Joaquín, que es el chico que acaba de entrar, comprende la ironía y sonríe. Toma asiento en la mesa con los otros tres chicos.

—¿Vais a ir al examen de hidro? —Pregunta.

—Yo no —dice Fernando—. Es que no me ha dado tiempo.

—Yo iré a ver que pasa —dice Rafa.

—Pues que suspenderás —dice Begoña—. ¡Tíos! ¡Es que, no sé qué os pasa últimamente! Algo estáis tramando porque andáis con mucho secretito todo el rato. ¿No ibais a ir a tu pueblo este finde?

—No le llames pueblo, que se me mosquea —dice Rafa.

Fernando hace un gesto en broma, como si le diera un golpe. Joaquín pregunta:

—¿Y, qué vais a hacer allí si puede saberse?

—Nada. Vamos a coger fósiles —contesta Rafa.

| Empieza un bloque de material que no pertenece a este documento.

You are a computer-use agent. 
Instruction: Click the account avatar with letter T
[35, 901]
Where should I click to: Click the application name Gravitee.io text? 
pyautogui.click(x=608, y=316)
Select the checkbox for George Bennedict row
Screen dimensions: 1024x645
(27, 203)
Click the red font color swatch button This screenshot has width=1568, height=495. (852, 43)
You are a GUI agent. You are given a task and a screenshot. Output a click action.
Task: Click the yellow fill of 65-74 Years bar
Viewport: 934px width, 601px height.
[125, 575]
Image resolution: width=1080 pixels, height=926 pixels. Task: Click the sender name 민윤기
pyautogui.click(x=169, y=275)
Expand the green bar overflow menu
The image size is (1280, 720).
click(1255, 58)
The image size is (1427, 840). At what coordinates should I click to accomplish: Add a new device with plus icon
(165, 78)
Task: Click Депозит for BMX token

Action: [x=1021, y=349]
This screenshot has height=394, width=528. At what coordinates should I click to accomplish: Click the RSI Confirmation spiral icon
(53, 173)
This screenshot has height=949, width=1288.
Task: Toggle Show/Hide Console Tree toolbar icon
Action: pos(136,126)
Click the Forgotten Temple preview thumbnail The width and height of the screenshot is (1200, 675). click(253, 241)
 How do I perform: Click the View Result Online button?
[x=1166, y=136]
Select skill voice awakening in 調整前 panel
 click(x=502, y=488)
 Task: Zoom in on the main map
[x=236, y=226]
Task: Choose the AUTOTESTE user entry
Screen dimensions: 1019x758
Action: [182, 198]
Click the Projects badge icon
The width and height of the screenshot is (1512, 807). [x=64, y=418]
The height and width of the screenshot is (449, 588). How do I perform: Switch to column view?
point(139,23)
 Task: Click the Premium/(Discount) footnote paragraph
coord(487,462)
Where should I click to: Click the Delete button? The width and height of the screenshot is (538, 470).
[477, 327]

—¡Ah, es verdad, que en tu pueblo hay fósiles! No me acordaba—dice Begoña.

Y dirigiéndose a su novio:

—Es que a Fernando, ahora le ha dado por leer cosas de historia de su pueblo. ¿Has leído algo más últimamente, Fer?

—¡Ah, sí! —Interviene Joaquín con un cierto interés—. ¿Y, qué estás leyendo?

—Pues de todo. Ahora he pillado un libro que lo ha escrito un tío de allí; uno que se llama Nica, o sea Nicanor.

—¿El del tambor? —dijo Rafa, que no pudo resistirse a meter una rima.

Fernando no hace mucho caso de las gracias de Rafa y continua hablando sin alterarse, casi como si no hubiera oído nada:

—Va todo de cosas de historias del pueblo. Vienen cosas alucinantes, como los viajes que hicieron personajes importantes, como los reyes, cuando iban de Madrid a Barcelona. Es que, antiguamente, la carretera pasaba por allí.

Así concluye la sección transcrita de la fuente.